So men listened to him

all over Europe wherever there had been a stirring of the heart for reformation, and it would be hard to say where there had been none. Czechs, Hungarians, and Poles in the east; Spaniards, Englishmen, Frenchmen, Dutch, and Scots in the west; Swedes in the north, and Italians in the south--all welcomed, and read, and were moved by what Luther wrote. First the _Theses_, then sermons and tracts, then the trumpet call _To the Nobility of the German Nation_ and the _Praeludium to the Babylonian Captivity of the Church of Christ_, and, above all, his booklet _On the Liberty of a Christian Man_. As men read, what had been only a hopeful but troubled dream of the night became a vision in the light of day. They heard proclaimed aloud in clear unfaltering speech what they had scarcely dared to whisper to themselves. Fond and devout imaginations became religious certainties. They risked all to get possession of the sayings of this "man of God." Cautious, dour Scotch burghers ventured ship and cargo for the sake of the little quarto tracts hid in the bales of cloth which came to the ports of Dundee and Leith. Oxford and Cambridge students passed them from hand to hand in spite of Wolsey's proclamations and Warham's precautions.

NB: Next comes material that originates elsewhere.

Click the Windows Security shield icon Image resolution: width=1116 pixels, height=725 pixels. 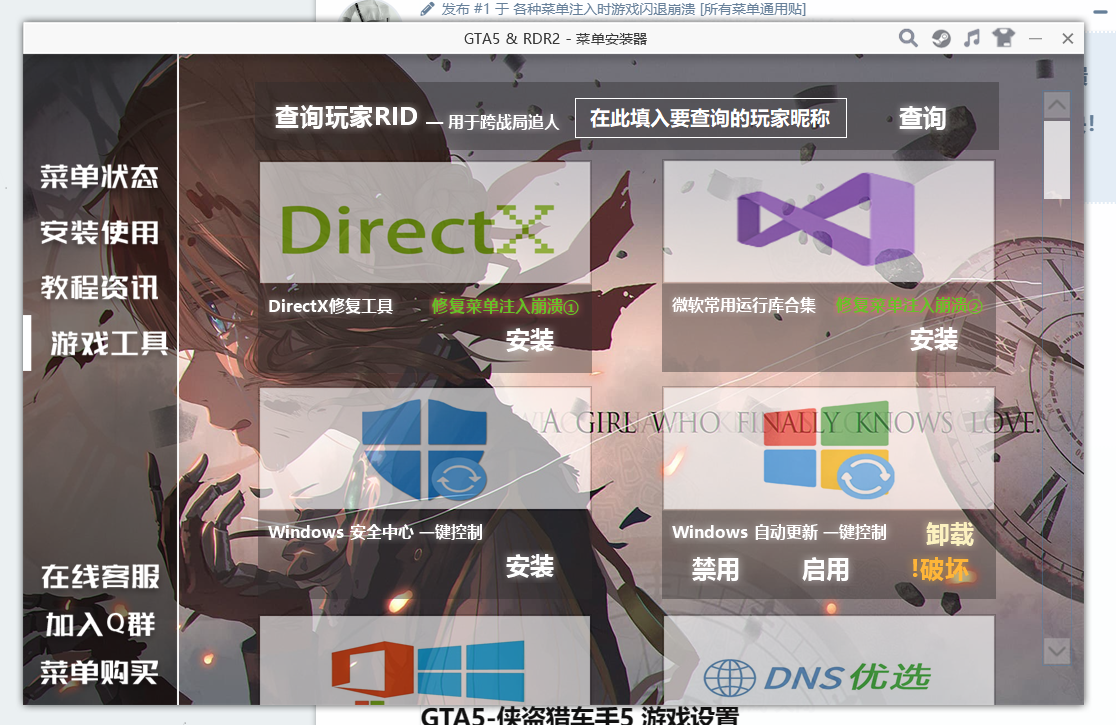coord(424,448)
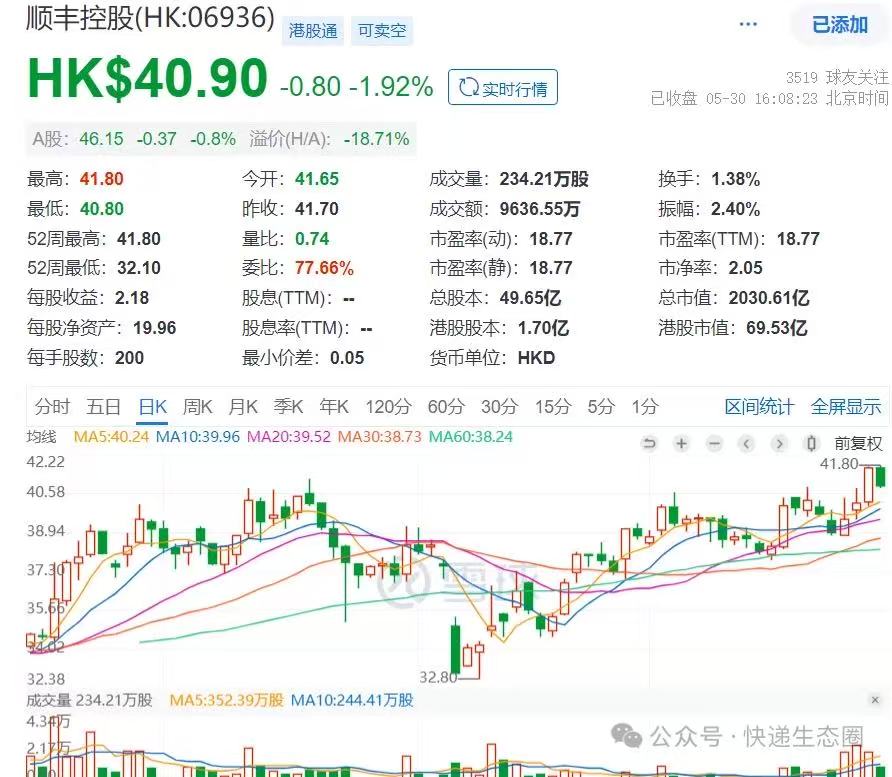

Luther's writings were eagerly studied in Paris by town and University as early as May 1519.[8] Spanish merchants bought Luther's books at the Frankfurt Fair, spent some of their hard won profits in getting them translated and printed in Spanish, and carried them over the Pyrenees on their pack mules. Under the influence of these writings the Reformation took shape, was something more than the devout imagination of a few pious thinkers, and became an endeavour to give expression to common religious certainties in change of creed, institutions, and worship. Thus Luther helped the Reformation in every land. The actual beginnings in England, France, the Netherlands, and elsewhere had come into existence years before Luther had become known; it is possible that the movements might have come to fruition apart from his efforts; but the influence of his writings was like that of the sun when it quickens and makes the seed sprout that has been "happed" in a tilled and sown field.